Una historia que si la cuentas no significa nada, pero cuando la ves, significa el universo. La vida, con o sin instrucciones de uso, a través de los ojos de un chico, sí, pero también a través de todos los integrantes de esta familia, un padre demasiado cool para sentar la cabeza (Ethan Hawke), una madre demasiado responsable para defender la alegría (Patricia Arquette) y una hermana demasiado teen para hacer caso a su hermano (Lorelei Linklater, quien, como todo queda en familia, es hija del director). Todos ellos nos resultan familiares y comprensibles, todos ellos emprenden un viaje hacia la madurez y se aferran al tiempo con fragilidad. Con la misma poesía que El árbol de la vida de Terrence Malick, pero tal vez con menos pretenciosidad, Linklater nos deja igual de boquiabiertos. Una película que habla de mi generación, como decían los Who, pero que emociona a todos, los que la sienten como hijos, pero también los que están en edad de sentirla como padres, como abuelos, como hermanos… como seres humanos dispuestos a presenciar el milagro de vivir.

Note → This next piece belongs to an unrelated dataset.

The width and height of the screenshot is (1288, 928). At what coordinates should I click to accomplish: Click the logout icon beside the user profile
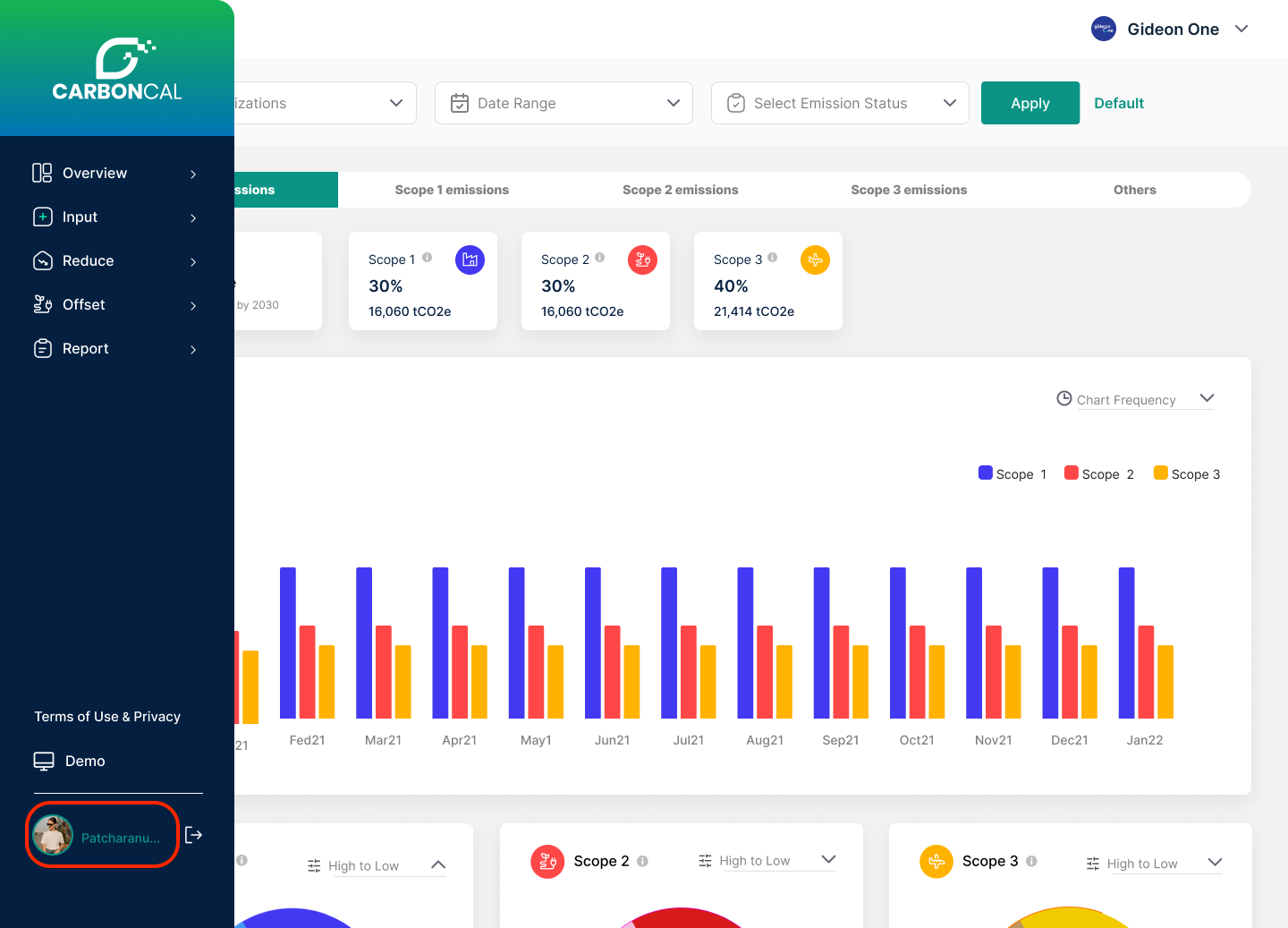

Por cada poro y cada esquina, el crecimiento va desencadenándose con la sutileza de lo que parece nuevo y es en cambio tan viejo como el mundo. Los lapsos entre un año y otro apenas se perciben salvo en el físico de sus actores. Un acertadísimo montaje, la luminosa fotografía y la mirada de Linklater hacen fácil lo que es casi imposible. La historia sigue y se nos pasan las casi tres horas sin pestañear, como se les pasa la infancia de sus hijos a los padres cuando los ven cruzar el umbral de la casa familiar.
La última escena de esta milagrosa película, aunque no la desvelaré, es sin duda el principio. Como hizo Perec con su manual de instrucciones vitales, Linklater nos ofrece una fotografía en movimiento de la vida pero no nos llega a dar la solución al puzle. Nos toca, como Mason, aprender a encajar las piezas, y, claro, vivir para contarla.
No habrá muchas películas como Boyhood, ni hoy ni mañana, así que no deben perdérsela. Saldrán del cine con ganas de pegarle unos buenos bocados a la realidad (todo queda en el indie, supongo).